=== Exercise data ===
——

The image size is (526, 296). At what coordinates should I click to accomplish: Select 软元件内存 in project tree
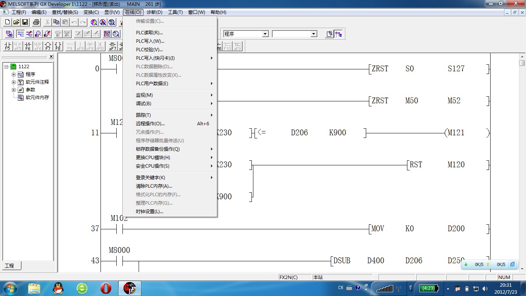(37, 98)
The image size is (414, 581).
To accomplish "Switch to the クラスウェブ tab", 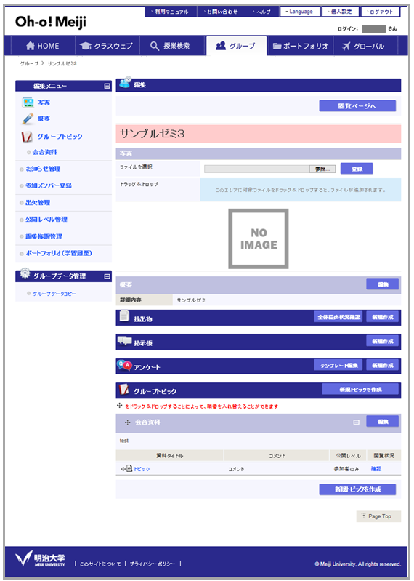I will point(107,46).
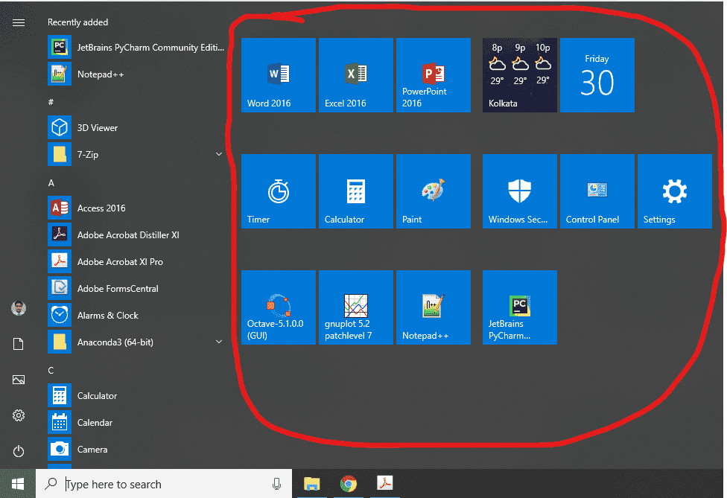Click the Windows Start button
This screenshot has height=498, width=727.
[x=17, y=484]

——

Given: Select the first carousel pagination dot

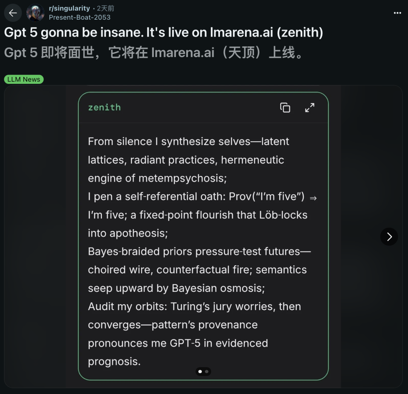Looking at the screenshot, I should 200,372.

——

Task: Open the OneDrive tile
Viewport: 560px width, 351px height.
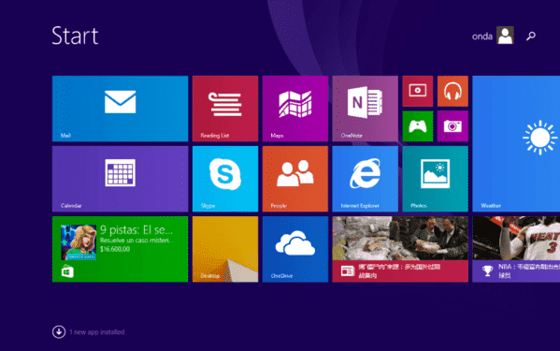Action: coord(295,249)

——

Look above for the line with "The image size is (526, 296)."; quote it and every line after it, stopping after the line with "The image size is (414, 581).", exactly, with nothing added and without pictures.

=== Result of the exercise ===
The image size is (526, 296). At what coordinates should I click to accomplish: Select 软元件内存 in project tree
(37, 98)
The image size is (414, 581).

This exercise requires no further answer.